**PAGE TEXT:**
Pregnant women who occasionally overindulge in a night of drinking may not be harming their fetuses but more evidence is needed to determine whether this is really the case, British researchers said on Wednesday.
A review of 14 studies also suggested children whose mothers binge drank throughout pregnancy may suffer learning problems later in life, prompting a call for further research to see if any links exist.
"Just because we haven't been able to find much evidence doesn't mean there is no effect," said Ron Gray, a clinical epidemiologist at the University of Oxford, who led the study. "Our view is there needs to be more research."
A number of studies have linked heavy drinking on a regular basis during pregnancy to stunted growth, birth defects and brain development problems.
Less clear is the effect of occasional binge drinking, which amounted to about 5 drinks in one session in the studies Gray and his team reviewed.
The researchers initially identified more than 3,500 scientific papers between 1970 and 2005 looking at pregnancy and alcohol, which they winnowed down to 14 focusing on binge drinking.
They found little substantive evidence binge drinking once in a while caused problems such as miscarriage, stillbirth, abnormal birth weight, or birth defects such as fetal alcohol syndrome.

**INFORMATION SHOWN:**
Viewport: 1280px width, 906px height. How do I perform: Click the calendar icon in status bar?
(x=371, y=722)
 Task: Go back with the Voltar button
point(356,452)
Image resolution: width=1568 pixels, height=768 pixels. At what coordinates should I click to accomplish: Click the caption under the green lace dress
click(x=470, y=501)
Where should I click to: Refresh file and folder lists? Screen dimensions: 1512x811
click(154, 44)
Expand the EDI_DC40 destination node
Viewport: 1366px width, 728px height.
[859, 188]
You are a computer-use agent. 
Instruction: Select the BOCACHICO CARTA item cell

**PROBLEMS TO WORK ON:**
1. From the article on binge drinking during pregnancy, list the problems that the reviewers found little substantive evidence occasional binge drinking caused.
2. Please extend the article on binge drinking during pregnancy, picking up after its final sentence.

**RESULTS IN ORDER:**
1.
- Miscarriage
- Stillbirth
- Abnormal birth weight
- Birth defects such as fetal alcohol syndrome

2.
But one study suggested binge drinking could damage brain development resulting in reduced verbal IQ, learning problems and poorer academic performance.
"However, this study only counted women as bingers if they binged throughout pregnancy, not just on a single occasion," the researchers wrote.
Animal studies have shown harmful effects from binge drinking, which means pregnant women should still take care no matter how much they consume, Gray said.
At the same time until researchers have more evidence, women who binge drink on occasion should not fret unnecessarily about potential harm they are causing to their fetuses, he added.
"When pregnant women report isolated episodes of binge-drinking in the absence of a consistently high daily alcohol intake, as is often the case, it is important to avoid inducing unnecessary anxiety as, at present, the evidence of risk seems minimal," the researchers wrote.